## begin Excerpted text
The draft was translated and provided to Truthout by Raed Jarrar, Iraq consultant for the American Friends Service Committee. It comes after months of assurances from Maliki that the agreement would be sent to parliament. However, the draft SOFA states, “This agreement goes into effect on the day that diplomatic memos confirming all constitutional procedures have been met in both countries are exchanged,” and sets a December 31 deadline for this memo exchange.

Designating a memo exchange between executive branches as the go-ahead to put the plan into action opens up a gaping loophole, making it simple to bypass parliamentary ratification, according to Jarrar. Since the “constitutional procedures” that are to be followed aren’t specified – and Iraq’s laws are not yet set in stone – the Maliki administration’s lawyers could easily interpret a bilateral executive agreement as constitutional. Unlike parliament, the Iraqi executive branch operates out of the US green zone and is backed by the United States.

“I won’t be surprised if someone in the Iraqi executive branch decides that it is enough to read the agreement before the parliament, or ‘consult’ with them, or pass it as a law with simple majority or whatever other tricks they might pull,” Jarrar told Truthout, adding that the December 31 deadline makes the language even more suspect. “How can they make sure all ‘constitutional procedures’ [are completed] before December 31? What will happen if they are not done?”

The prospect of an impending deadline certainly clashes with hopes of parliamentary approval, according to Dr. Mahmoud Al-Mashhadani, head of the Iraqi parliament. In a rare interview with the news agency Al-Arabiya, Al-Mashhadani stressed that parliament could not even consider a SOFA right now, since a law governing procedures on international agreements has not been passed.

“The Iraqi constitution determines that the House of Representatives must first enact a law to ratify the Law of Treaties and Agreements, and must vote or pass this law through parliament by two-thirds majority,” Al-Mashhadani said. “So, before discussing the treaty, we must enact this law by two-thirds.”

Al-Mashhadani stated that the Law of Treaties and Agreements would “take a long time to pass,” and would “not be enacted before the end of the year.”

Therefore, the SOFA draft deadline would not allow the possibility of parliamentary approval before passage.
Iraq’s executive branch has a history of circumventing the legislature, according to Foreign Policy in Focus Fellow Erik Leaver: The administration did not consult parliament in 2007 when it agreed on the extension of the UN mandate allowing a continuing US presence in Iraq. However, says Leaver, because parliament has been so publicly vocal in its insistence on being involved in the SOFA process, ignoring the legislature may have heavier consequences this time around.

“I would expect a legal challenge in Iraq – and perhaps the US – if the accord moves forward in an exchange of memos,” Leaver told Truthout. “Beyond legal challenges, enormous political pressure would be put upon him, perhaps causing a rise in instability and a certain delay in the scheduled [2008] fall elections in Iraq.”

Jarrar suggested that bypassing parliament may even “lead to some groups quitting the political process.”
Ahmed Ali, an Iraqi correspondent based in Diyala, told Truthout that the possible circumvention of parliamentary approval reveals the nature of the agreement itself: It runs contrary to the wishes of most Iraqi people and their representatives, who would rather all troops leave the country quickly.

“[The SOFA] is superficial,” Ali said. “They are telling Iraqis, ‘You have to accept it; you can say no word.’”
## end Excerpted text
## begin Dataset section
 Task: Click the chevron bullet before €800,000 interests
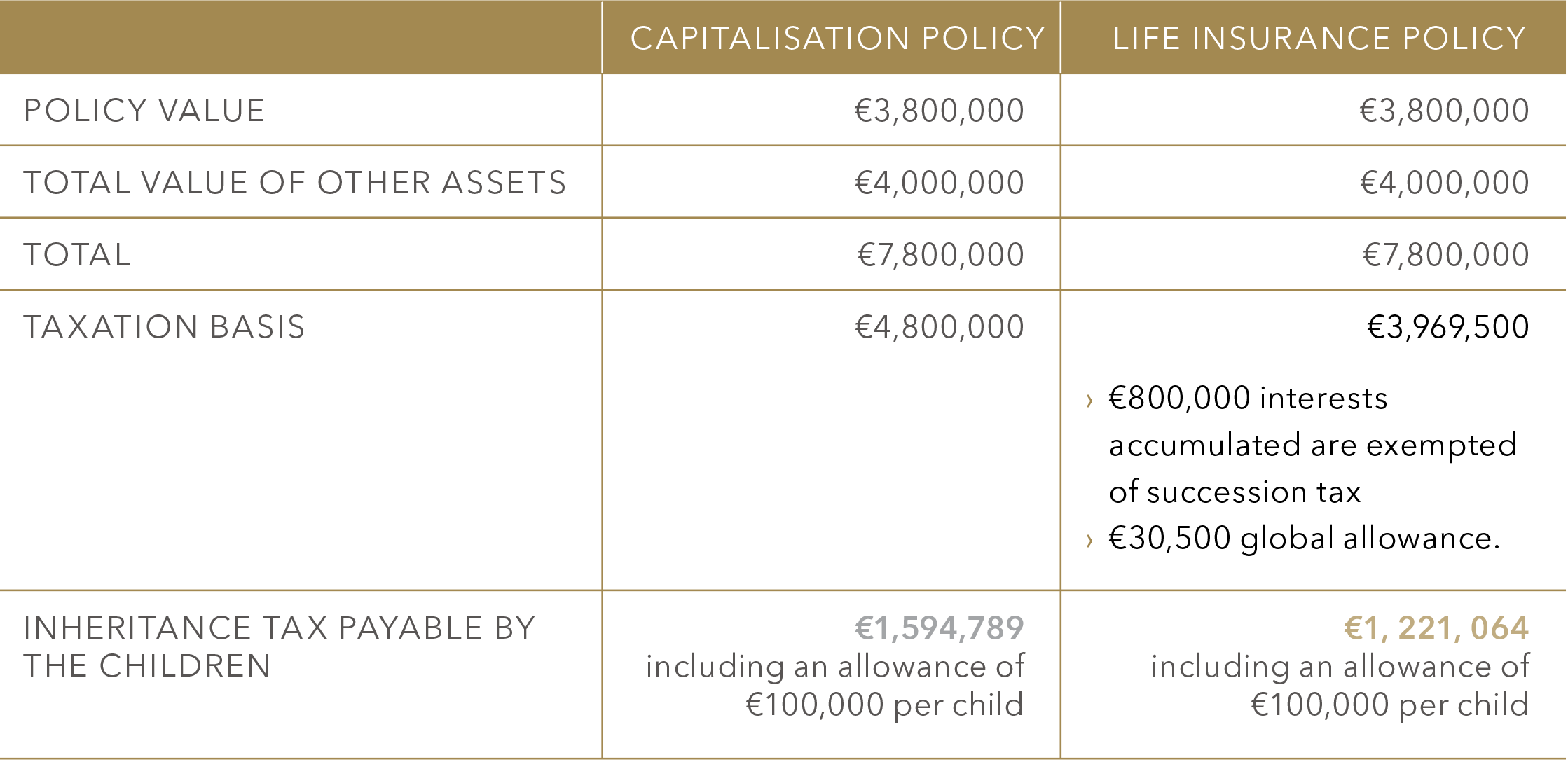coord(1089,401)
## end Dataset section
What you have to do. Summarize the text above about the draft security agreement between Iraq and the United States in two sentences.

Worked answer. The draft agreement takes effect once the two countries exchange diplomatic memos confirming that all constitutional procedures have been met, with a December 31 deadline, which Raed Jarrar says opens a loophole for bypassing parliamentary ratification. The head of the Iraqi parliament, Mahmoud Al-Mashhadani, said parliament cannot consider the agreement until it passes a Law of Treaties and Agreements by a two-thirds majority, which will not happen before the end of the year, and critics warned that going around parliament could bring legal challenges, political pressure and instability.